DOKUMENTAUSZUG:
★ ★ ★ ★ ★

Denn primäres Ziel der Ukraine sei, einen Einbruch in die russischen Frontlinien zu schaffen. «Wo dieser Einbruch stattfindet, ist weniger wichtig. Viel wichtiger wäre, dass er in einem zweiten Schritt ausgeweitet werden kann, sodass mehr Gebiet angegriffen werden kann und die Russen zu Verteidigungsdilemmas gezwungen werden», sagt Berni.

Bald ATACMS im Einsatz?

Die USA erwägen zurzeit die Lieferung von Streumunition sowie ballistischen Kurzstreckenraketen des Typs ATACMS mit einer Reichweite von 300 Kilometern. Bisher hatten die Amerikaner sich immer geweigert, diese Waffen zu liefern, weil man damit russisches Kernland angreifen könnte.

Sollte dies passieren, wäre die russische Logistik erneut gezwungen, sich zu reorganisieren – ähnlich wie nach der Lieferung von Himars im vergangenen Sommer. Berni: «Da ATACMS von den Himars-Werfern aus abgeschossen werden können, würde die Ukraine diese wohl nutzen, um die logistische Strangulation russischer Truppen weiter voranzutreiben.»

★ ★ ★ ★ ★

ZEILEN:
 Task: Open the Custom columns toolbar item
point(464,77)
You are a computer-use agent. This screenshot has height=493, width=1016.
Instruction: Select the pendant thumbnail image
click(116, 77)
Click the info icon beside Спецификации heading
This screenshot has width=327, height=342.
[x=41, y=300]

★ ★ ★ ★ ★

AUFGABENSTELLUNG: Ändere im Auszug über Waffenlieferungen an die Ukraine „Amerikaner“ zu „Vereinigten Staaten“ und gib die Stelle von „Die USA erwägen“ bis „Kernland angreifen könnte.“ mit dieser Änderung wieder.

FERTIGE ANTWORT:
Die USA erwägen zurzeit die Lieferung von Streumunition sowie ballistischen Kurzstreckenraketen des Typs ATACMS mit einer Reichweite von 300 Kilometern. Bisher hatten die Vereinigten Staaten sich immer geweigert, diese Waffen zu liefern, weil man damit russisches Kernland angreifen könnte.